Subsequent work in this area, investigating the relative merits of different anomaly detection methodologies to identify high-risk patients, has shown that classification-based, nearest neighbor-based, and clustering-based techniques are all able to successfully identify patients at increased risk following surgery (Syed, Saeed, & Rubinfeld, 2010). The best results in this case were obtained using a k-nearest neighbor approach. This approach assumes that normal data instances lie in dense neighborhoods, while anomalies occur far from their closest neighbors. The anomaly score for a patient using this method is defined as the distance from the patient to its k-th nearest neighbor in the dataset.

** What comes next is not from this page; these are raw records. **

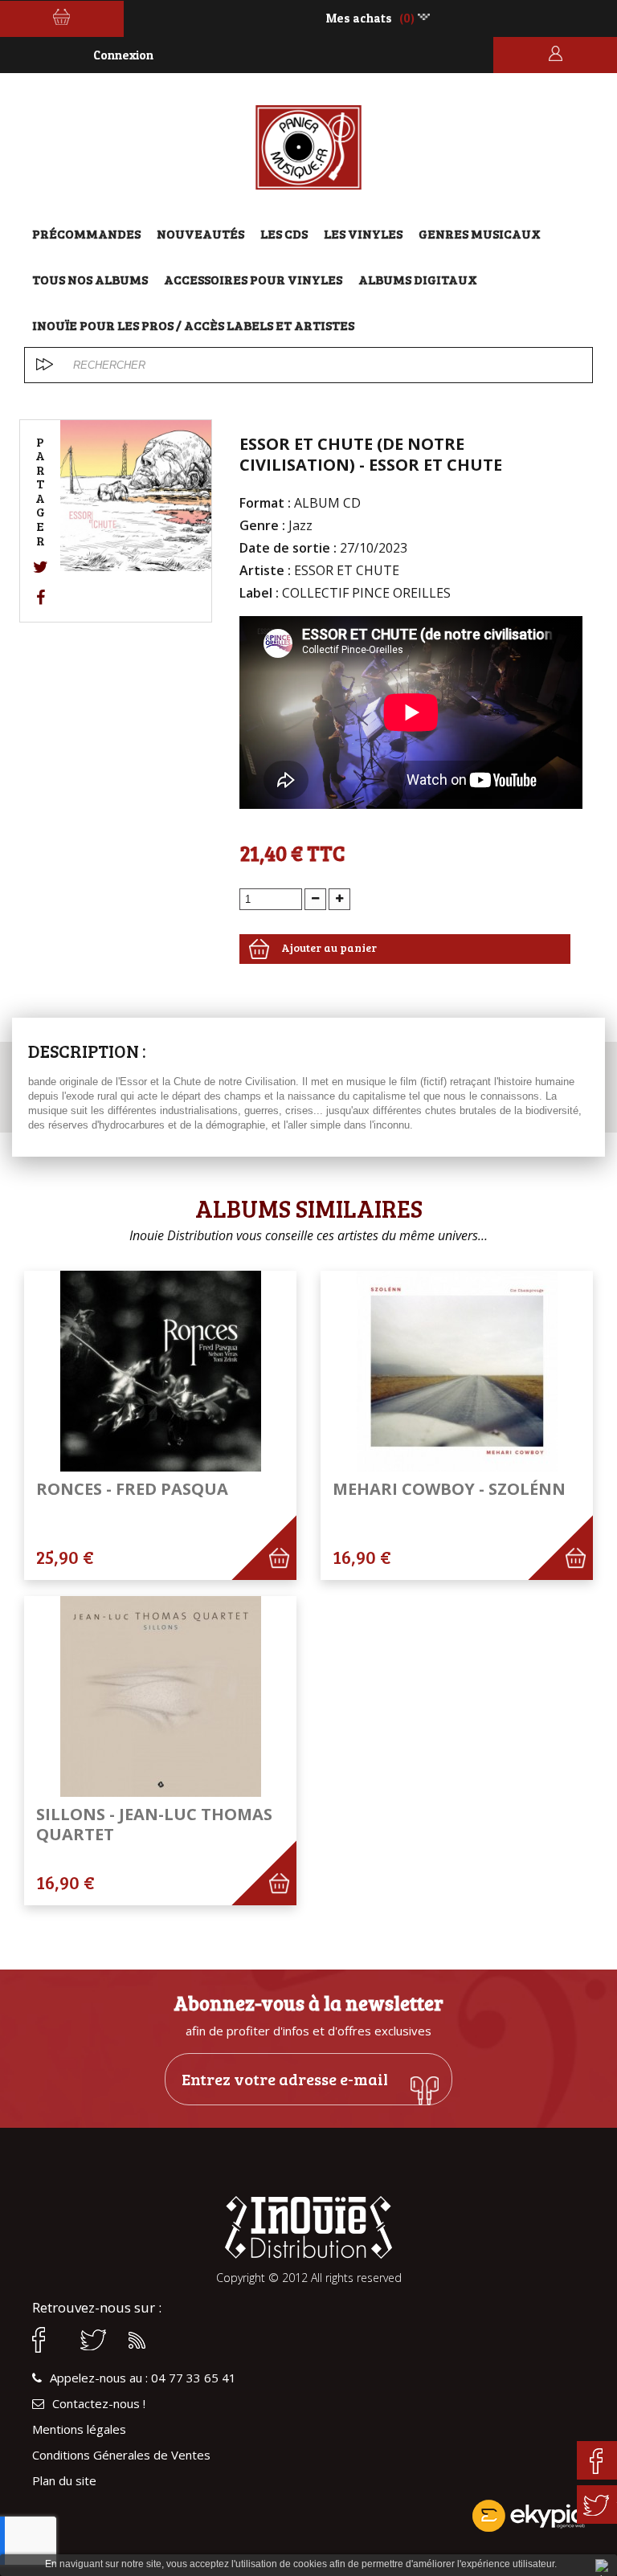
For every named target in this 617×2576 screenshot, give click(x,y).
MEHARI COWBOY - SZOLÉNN (449, 1489)
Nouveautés (200, 233)
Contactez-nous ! (98, 2404)
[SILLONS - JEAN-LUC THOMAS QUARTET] (160, 1696)
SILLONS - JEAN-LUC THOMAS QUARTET (154, 1824)
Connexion (123, 55)
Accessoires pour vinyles (253, 279)
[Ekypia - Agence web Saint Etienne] (308, 2516)
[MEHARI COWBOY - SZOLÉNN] (457, 1371)
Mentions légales (79, 2429)
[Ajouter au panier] (288, 1572)
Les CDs (284, 233)
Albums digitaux (417, 279)
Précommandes (86, 233)
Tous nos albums (90, 279)
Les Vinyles (363, 233)
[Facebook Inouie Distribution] (48, 2340)
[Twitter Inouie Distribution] (96, 2339)
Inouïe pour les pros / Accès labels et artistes (193, 324)
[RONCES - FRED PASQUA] (160, 1371)
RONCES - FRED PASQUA (132, 1489)
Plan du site (64, 2481)
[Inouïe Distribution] (309, 147)
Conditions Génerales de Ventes (121, 2455)
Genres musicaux (480, 233)
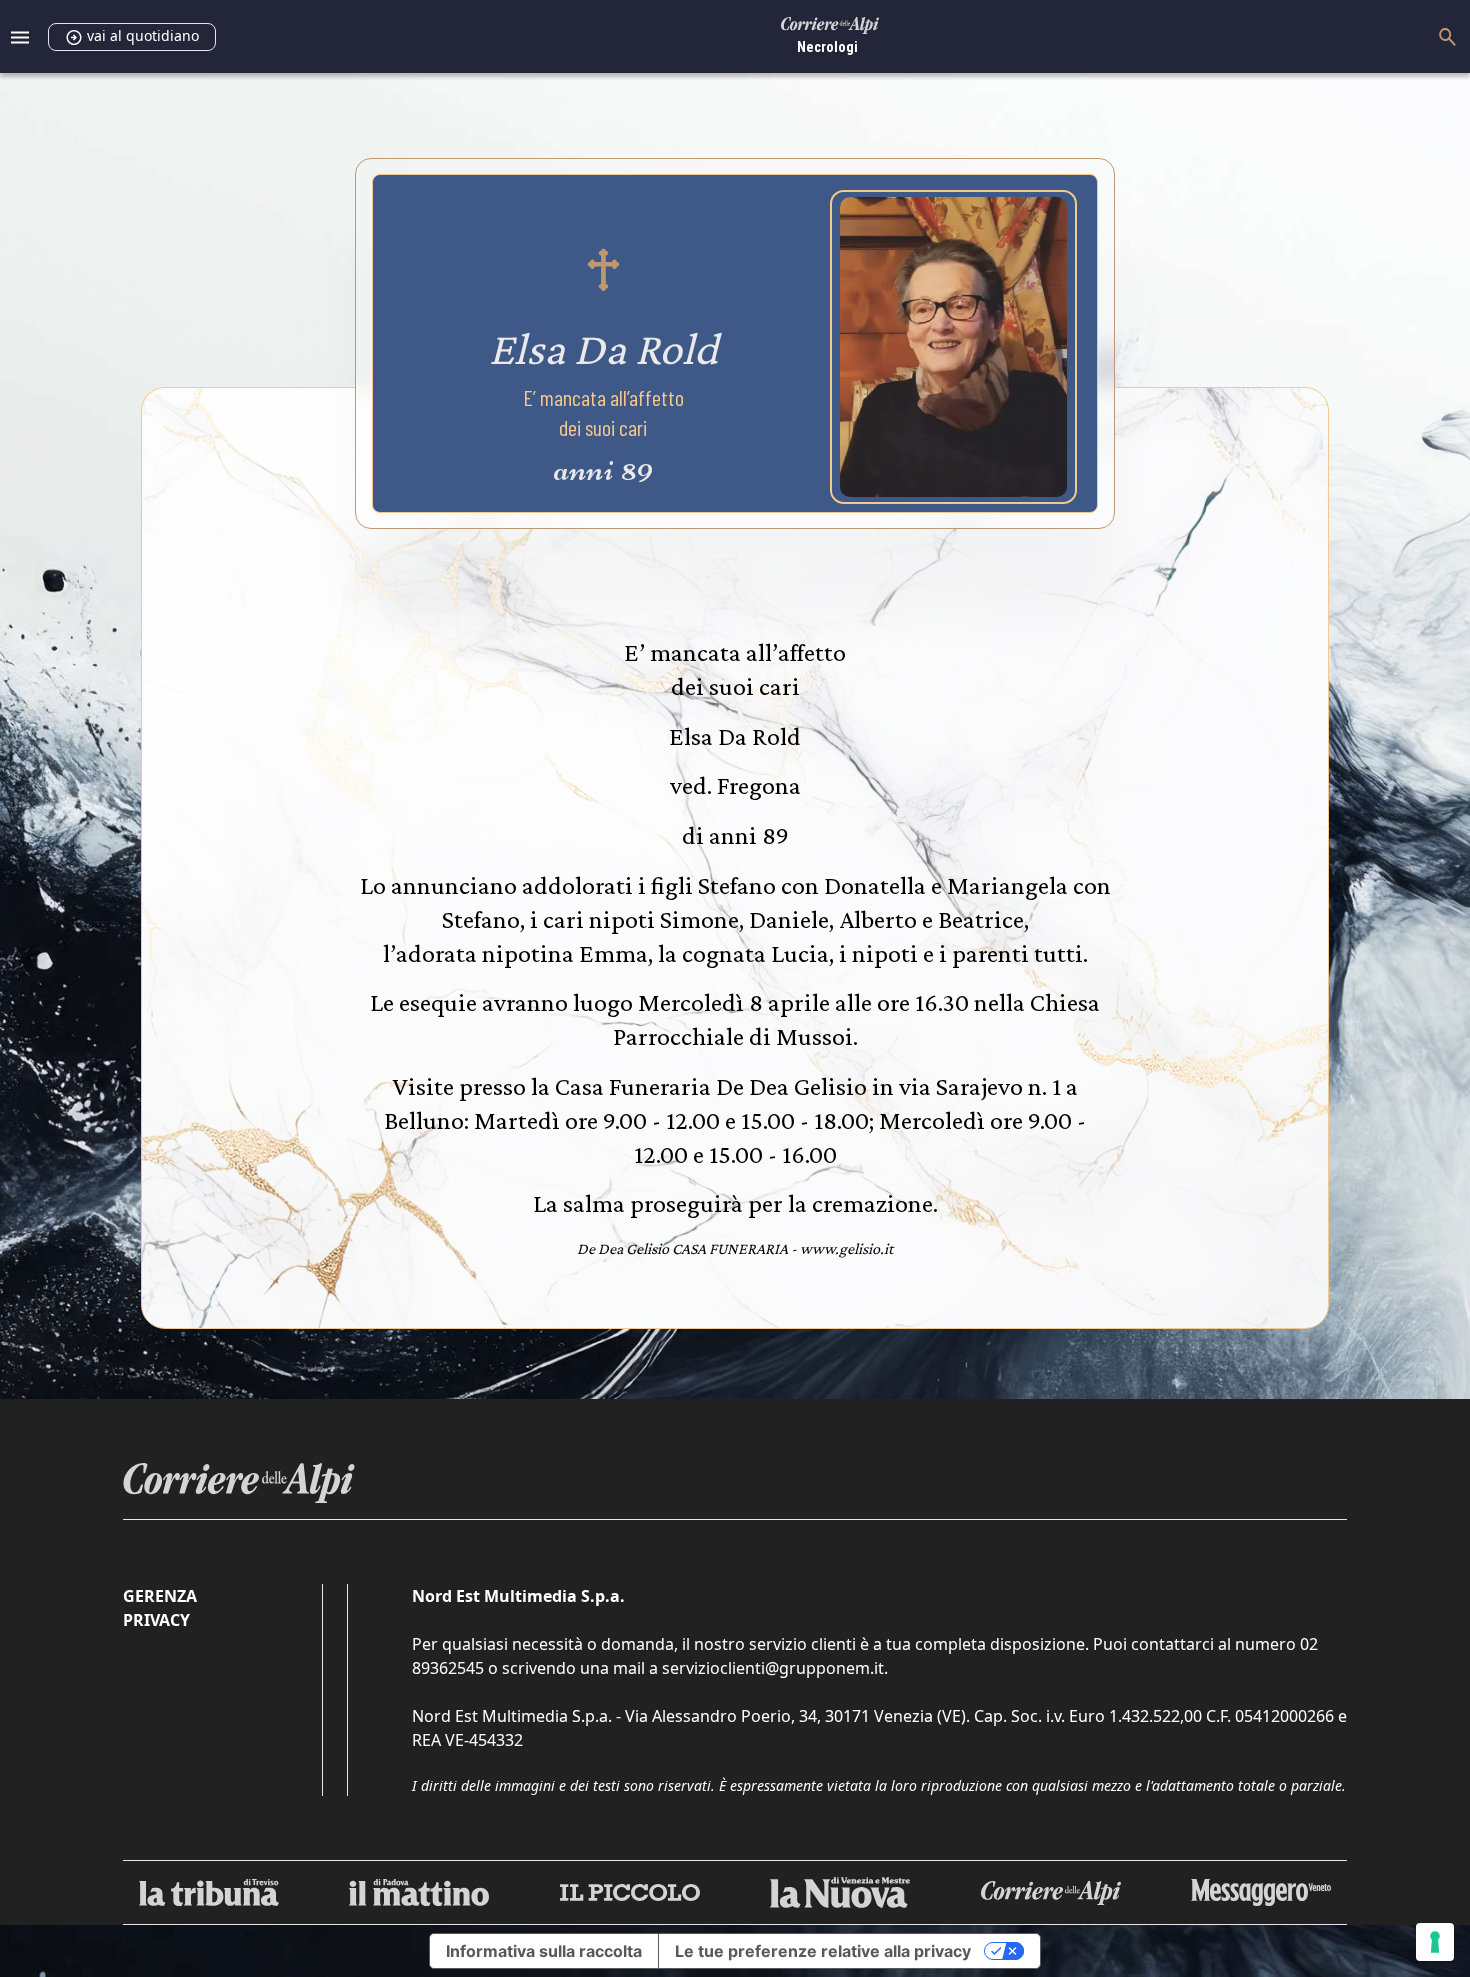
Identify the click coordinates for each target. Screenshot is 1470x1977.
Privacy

The k-nearest neighbor approach has two key advantages. First, it is non-parametric and does not make any assumptions regarding the generative distribution for the data. Instead, the k-nearest neighbor approach is a purely data driven method. This makes it appropriate for capturing complex cases. Second, this method is generally robust to noise, since the likelihood that an anomaly will form a close neighborhood in the dataset is low. Despite these advantages, a notable limitation of unsupervised anomaly detection using k-nearest neighbors is the computational complexity of this approach. Finding the neighbors of a patient may involve computing the distance to all other patients in the dataset.